Key highlights & actionable takeaways

Actionable takeaways


Affordability — 80/100

A year of infant center care in Waco costs about $8,855, drawn from US Department of Labor pricing for McLennan County. Toddler care averages $8,196 annually; family child care for an infant runs about $7,852 — among the lowest pricing in this entire Texas cluster.

Waco's median household income is $51,468, well below both the Texas median of $76,292 and the national median of $78,538. Even with the lower price point, infant care consumes 17.2% of typical household income — slightly above the Texas state burden of 15.6% but well below the national 21.9%.

A typical Waco family spends roughly $4,300 less per year on infant center care than the national-median household — a savings of about $360 a month. The income floor is lower, but the price floor is lower further.

Supply — 48/100

McLennan County, Waco's county of record, supports about 56 licensed slots per 100 children under five with working parents — under the national 73. Establishment density runs 2.59 licensed providers per 1,000 children under five, below both Texas (3.2) and the national average (4.2).
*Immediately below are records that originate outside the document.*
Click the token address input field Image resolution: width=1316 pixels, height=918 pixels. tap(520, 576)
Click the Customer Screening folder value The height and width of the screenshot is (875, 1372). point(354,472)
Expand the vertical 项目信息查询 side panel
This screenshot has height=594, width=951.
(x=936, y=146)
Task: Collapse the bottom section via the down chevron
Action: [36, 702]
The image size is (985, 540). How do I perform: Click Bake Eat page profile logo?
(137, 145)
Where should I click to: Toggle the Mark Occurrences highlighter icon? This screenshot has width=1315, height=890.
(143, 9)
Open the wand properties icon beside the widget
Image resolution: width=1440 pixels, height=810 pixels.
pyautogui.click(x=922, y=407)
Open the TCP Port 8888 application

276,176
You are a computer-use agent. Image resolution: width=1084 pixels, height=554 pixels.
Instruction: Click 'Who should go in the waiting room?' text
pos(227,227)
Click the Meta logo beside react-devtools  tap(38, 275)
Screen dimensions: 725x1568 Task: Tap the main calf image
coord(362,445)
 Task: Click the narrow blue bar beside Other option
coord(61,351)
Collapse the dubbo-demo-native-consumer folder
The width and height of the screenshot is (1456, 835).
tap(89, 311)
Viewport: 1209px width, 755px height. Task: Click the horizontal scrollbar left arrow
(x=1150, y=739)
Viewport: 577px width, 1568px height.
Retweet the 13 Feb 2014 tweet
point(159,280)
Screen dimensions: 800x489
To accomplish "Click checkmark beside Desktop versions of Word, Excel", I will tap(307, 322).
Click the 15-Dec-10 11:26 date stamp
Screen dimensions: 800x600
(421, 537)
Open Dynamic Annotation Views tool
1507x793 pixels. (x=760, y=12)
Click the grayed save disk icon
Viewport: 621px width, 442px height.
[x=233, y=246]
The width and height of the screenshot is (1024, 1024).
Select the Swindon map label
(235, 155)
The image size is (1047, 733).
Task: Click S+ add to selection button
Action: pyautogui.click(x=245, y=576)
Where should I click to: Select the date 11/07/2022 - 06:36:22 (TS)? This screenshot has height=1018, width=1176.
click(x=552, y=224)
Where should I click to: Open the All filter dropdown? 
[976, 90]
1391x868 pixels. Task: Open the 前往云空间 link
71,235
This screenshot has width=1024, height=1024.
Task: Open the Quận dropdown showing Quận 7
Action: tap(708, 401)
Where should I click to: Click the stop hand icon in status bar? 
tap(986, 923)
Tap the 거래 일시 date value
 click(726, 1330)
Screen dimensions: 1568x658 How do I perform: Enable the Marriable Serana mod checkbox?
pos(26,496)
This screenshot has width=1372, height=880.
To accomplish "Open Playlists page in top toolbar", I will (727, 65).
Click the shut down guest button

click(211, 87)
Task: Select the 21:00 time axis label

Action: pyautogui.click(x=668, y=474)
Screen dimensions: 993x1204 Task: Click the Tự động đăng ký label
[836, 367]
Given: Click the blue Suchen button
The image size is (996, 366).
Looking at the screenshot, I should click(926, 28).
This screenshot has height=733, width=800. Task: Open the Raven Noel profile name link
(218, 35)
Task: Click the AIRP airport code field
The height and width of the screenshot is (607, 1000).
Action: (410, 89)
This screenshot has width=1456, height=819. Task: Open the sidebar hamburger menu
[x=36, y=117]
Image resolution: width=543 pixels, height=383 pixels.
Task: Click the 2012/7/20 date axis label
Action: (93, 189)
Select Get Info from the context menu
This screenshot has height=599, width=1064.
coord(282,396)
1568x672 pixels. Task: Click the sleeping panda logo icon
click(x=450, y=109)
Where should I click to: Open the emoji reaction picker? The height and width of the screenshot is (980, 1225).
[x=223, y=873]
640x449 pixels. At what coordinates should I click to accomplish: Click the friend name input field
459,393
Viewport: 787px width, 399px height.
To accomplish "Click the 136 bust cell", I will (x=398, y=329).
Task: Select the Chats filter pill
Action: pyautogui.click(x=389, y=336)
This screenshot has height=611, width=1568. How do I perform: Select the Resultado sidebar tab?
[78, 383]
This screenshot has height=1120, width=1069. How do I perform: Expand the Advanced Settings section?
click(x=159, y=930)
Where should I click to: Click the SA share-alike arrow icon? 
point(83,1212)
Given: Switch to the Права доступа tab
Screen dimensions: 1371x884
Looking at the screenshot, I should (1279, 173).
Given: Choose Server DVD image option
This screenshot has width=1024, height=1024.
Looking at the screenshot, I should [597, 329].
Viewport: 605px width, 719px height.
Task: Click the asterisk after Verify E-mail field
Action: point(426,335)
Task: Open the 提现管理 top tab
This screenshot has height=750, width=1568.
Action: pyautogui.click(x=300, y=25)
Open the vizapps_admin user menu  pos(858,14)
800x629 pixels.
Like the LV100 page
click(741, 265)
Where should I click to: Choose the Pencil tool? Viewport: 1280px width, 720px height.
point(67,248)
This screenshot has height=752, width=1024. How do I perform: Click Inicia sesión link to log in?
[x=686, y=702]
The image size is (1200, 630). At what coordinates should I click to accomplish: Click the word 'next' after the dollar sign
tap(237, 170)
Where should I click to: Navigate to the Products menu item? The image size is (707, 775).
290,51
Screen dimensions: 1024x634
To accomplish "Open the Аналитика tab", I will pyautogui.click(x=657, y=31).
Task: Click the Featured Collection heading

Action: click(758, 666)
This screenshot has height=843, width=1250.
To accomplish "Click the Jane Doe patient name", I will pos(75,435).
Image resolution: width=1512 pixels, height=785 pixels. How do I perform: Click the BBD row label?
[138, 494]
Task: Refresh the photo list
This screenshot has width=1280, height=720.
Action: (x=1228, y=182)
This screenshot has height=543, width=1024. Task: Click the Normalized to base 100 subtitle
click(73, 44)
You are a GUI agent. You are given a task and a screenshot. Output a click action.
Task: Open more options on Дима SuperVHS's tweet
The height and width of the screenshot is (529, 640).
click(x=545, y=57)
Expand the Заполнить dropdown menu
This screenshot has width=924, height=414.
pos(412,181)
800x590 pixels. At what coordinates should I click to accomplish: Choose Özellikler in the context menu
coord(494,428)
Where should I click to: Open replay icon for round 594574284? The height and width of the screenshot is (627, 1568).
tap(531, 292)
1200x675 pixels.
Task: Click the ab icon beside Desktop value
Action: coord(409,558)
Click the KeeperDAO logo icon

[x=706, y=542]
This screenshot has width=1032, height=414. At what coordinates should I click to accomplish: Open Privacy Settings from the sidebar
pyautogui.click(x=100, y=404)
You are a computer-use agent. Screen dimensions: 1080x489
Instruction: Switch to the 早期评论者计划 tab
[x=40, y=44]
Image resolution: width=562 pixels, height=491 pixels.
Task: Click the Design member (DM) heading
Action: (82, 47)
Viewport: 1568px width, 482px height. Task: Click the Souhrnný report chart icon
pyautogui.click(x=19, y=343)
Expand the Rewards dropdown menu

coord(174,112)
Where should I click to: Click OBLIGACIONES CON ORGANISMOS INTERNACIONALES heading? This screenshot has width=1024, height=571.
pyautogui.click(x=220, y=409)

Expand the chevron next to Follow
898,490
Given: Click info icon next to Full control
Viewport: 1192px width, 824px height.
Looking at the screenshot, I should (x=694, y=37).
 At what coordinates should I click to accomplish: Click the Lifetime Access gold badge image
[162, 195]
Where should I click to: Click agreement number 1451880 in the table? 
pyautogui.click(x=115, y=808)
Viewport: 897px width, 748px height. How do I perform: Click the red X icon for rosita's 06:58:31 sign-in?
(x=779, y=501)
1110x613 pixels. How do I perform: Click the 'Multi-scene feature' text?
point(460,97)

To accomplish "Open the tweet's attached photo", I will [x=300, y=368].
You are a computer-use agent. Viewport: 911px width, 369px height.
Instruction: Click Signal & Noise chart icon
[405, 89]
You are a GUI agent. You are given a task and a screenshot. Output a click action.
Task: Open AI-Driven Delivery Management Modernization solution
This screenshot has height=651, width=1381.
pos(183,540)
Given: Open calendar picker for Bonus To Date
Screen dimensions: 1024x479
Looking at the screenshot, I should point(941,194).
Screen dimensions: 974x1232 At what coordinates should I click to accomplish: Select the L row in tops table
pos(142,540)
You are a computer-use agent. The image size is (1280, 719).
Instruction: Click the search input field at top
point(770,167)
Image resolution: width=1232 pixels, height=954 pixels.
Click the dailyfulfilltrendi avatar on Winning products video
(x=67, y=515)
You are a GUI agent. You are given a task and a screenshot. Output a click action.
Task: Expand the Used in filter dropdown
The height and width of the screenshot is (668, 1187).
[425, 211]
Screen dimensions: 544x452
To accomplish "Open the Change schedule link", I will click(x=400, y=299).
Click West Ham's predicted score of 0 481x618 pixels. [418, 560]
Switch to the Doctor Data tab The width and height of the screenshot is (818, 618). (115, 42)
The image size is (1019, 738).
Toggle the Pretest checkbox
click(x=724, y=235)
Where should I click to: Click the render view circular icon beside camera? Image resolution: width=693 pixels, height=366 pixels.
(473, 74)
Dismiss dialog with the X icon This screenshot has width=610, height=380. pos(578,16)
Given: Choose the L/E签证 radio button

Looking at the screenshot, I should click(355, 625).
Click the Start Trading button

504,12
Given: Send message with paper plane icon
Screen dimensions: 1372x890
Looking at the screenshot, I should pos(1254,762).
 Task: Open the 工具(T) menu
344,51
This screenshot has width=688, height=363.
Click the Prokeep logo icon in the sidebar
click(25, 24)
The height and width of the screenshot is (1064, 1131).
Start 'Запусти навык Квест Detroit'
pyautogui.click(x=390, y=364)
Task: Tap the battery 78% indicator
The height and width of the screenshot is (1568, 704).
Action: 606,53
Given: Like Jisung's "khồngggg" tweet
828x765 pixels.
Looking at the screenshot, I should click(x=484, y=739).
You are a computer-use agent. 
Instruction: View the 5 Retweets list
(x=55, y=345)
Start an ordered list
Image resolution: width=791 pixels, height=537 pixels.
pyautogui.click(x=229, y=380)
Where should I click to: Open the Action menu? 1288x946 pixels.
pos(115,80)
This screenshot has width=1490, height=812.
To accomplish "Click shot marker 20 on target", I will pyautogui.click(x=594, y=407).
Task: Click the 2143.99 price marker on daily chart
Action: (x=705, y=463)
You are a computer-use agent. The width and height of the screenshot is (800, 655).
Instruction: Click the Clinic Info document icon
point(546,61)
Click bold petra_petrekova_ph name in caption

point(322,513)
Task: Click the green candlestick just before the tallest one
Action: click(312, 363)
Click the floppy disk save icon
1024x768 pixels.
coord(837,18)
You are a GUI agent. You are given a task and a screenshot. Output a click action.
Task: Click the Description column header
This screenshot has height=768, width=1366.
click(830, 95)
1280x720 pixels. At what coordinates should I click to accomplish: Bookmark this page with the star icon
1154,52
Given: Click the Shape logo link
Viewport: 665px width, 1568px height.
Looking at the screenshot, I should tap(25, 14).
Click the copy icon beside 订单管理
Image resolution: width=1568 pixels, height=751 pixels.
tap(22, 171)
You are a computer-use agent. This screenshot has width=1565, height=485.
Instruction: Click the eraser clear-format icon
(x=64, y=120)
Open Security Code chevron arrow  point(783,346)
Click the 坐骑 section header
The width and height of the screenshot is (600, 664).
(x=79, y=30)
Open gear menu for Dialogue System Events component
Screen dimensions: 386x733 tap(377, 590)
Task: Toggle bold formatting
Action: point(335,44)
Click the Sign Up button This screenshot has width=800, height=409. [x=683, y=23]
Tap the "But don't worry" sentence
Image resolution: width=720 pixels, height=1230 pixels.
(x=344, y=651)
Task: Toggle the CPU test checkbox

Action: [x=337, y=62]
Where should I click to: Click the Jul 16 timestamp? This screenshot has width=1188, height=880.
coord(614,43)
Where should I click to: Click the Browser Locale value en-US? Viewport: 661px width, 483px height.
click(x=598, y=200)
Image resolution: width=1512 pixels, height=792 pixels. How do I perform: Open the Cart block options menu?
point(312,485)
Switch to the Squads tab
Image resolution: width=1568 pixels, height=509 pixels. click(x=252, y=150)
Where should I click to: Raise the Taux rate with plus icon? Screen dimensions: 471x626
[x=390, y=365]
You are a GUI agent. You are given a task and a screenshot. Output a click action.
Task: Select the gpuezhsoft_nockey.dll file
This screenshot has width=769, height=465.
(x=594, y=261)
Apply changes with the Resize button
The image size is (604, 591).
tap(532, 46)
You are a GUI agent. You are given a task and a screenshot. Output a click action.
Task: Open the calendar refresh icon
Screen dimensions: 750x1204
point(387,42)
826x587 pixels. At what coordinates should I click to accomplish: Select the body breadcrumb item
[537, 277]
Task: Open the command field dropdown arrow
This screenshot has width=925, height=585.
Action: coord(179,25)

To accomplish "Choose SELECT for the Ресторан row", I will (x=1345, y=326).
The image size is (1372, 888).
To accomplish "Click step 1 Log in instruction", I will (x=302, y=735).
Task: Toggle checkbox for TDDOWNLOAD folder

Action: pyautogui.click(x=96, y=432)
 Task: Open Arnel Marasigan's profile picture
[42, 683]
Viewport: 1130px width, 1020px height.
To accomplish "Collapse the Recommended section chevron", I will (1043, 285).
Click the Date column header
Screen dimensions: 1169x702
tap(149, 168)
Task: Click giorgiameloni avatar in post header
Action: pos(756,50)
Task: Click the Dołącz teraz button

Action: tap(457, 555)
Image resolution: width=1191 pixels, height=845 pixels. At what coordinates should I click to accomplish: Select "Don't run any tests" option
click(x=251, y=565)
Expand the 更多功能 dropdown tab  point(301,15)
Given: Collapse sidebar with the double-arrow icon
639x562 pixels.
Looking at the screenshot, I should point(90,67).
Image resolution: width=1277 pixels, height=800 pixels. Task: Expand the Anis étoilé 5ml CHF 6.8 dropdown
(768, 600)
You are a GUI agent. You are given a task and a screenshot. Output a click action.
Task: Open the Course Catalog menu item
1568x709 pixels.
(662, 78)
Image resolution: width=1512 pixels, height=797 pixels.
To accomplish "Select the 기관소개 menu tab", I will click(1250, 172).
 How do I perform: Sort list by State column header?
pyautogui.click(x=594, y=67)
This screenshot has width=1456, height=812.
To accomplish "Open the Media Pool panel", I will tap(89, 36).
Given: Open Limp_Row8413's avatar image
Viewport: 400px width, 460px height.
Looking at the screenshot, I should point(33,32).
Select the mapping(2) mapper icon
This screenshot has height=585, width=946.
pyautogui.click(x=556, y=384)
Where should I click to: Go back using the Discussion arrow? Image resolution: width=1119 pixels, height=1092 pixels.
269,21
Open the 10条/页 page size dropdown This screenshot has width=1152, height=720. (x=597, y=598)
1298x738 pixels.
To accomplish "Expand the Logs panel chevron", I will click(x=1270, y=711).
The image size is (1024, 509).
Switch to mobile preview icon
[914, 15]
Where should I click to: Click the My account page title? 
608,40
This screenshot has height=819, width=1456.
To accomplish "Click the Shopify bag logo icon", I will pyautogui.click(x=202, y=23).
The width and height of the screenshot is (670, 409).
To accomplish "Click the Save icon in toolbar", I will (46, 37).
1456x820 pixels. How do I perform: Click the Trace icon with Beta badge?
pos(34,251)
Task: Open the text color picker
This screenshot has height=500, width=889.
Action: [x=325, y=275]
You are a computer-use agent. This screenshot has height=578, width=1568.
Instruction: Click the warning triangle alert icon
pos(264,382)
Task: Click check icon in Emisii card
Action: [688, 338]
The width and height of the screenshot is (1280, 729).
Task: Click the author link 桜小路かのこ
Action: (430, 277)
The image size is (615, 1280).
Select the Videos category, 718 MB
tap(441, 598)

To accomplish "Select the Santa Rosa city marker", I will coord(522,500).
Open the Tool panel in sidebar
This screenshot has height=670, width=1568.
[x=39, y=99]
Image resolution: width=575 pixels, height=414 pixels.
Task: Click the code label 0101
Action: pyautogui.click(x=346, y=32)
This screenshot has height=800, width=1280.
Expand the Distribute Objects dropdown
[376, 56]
The county avoids formal "childcare desert" classification but operates with a thin licensed footprint — only 44 establishments serving the city's roughly 9,600 children under five. Family child care and informal kin care tend to fill the gap, particularly in the southern and eastern sections of the city.

Workforce — 94/100

This is Waco's headline dimension. Childcare workers in the Waco metro earn a median $13.09 an hour. The absolute number is below DFW; what matters is the ratio. Against a local single-adult living wage of $18.72 an hour, that pay covers 69.9% of basic costs — well above the 62.6% national figure and 63.0% Texas average, and one of the strongest worker-pay-to-living-wage ratios in this Texas cluster.

The dynamic isn't unusually generous wages but an unusually low cost floor. Either way, the practical effect is the same: Waco centers retain staff at meaningfully better rates than most US cities, which is the precondition for stable infant rooms and consistent classroom culture.

Family strain — 35.1/100

Mothers of children under six in Waco participate in the labor force at 64.99%, just above the Texas average of 62.8% but below the 68.2% national rate. The single-parent share is 38.13%, well above the national share of 31.8%.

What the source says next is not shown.